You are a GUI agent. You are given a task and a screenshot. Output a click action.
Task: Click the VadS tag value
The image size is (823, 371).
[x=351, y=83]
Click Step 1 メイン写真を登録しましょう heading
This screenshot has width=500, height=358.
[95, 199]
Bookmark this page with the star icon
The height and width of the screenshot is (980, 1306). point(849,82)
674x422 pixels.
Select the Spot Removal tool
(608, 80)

※ ※ ※

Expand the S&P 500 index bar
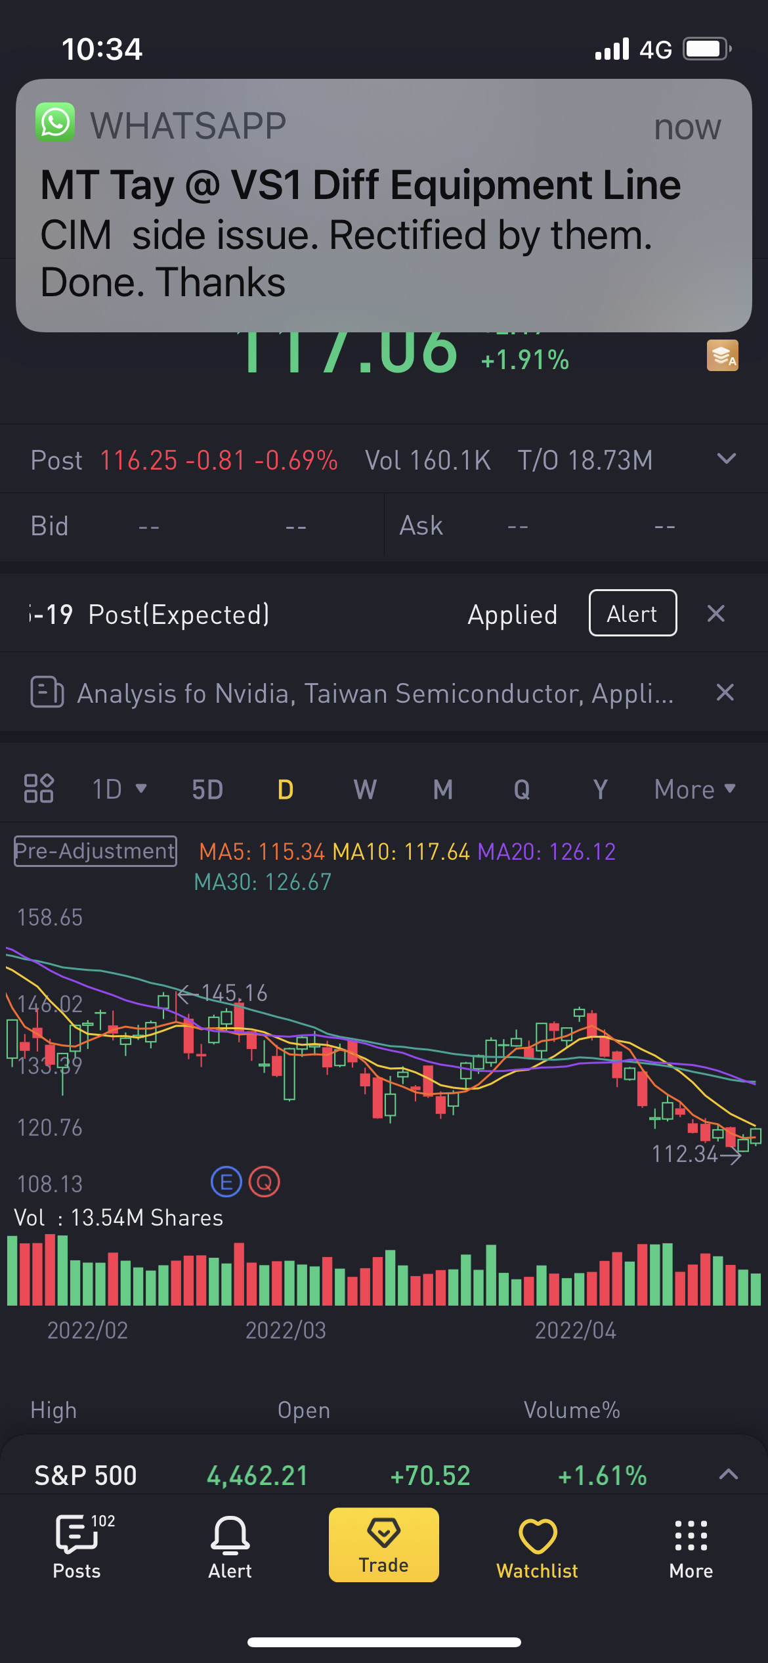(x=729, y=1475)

※ ※ ※

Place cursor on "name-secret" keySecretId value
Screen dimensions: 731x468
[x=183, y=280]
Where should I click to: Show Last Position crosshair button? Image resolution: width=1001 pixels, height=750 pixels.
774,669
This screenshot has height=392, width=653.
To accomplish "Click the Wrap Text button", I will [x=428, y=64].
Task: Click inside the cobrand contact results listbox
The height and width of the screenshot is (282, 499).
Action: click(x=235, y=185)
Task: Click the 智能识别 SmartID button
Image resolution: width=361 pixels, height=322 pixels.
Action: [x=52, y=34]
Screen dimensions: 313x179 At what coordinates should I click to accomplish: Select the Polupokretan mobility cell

※ ※ ※

Retype exactly, and only, the lines above from the one where "Task: Click inside" occurs up to and including the one where "Screen dimensions: 313x179" occurs.

- Answer to this exercise
Task: Click inside the cobrand contact results listbox
The height and width of the screenshot is (282, 499).
Action: click(x=235, y=185)
Task: Click the 智能识别 SmartID button
Image resolution: width=361 pixels, height=322 pixels.
Action: [x=52, y=34]
Screen dimensions: 313x179 At what coordinates should I click to accomplish: Select the Polupokretan mobility cell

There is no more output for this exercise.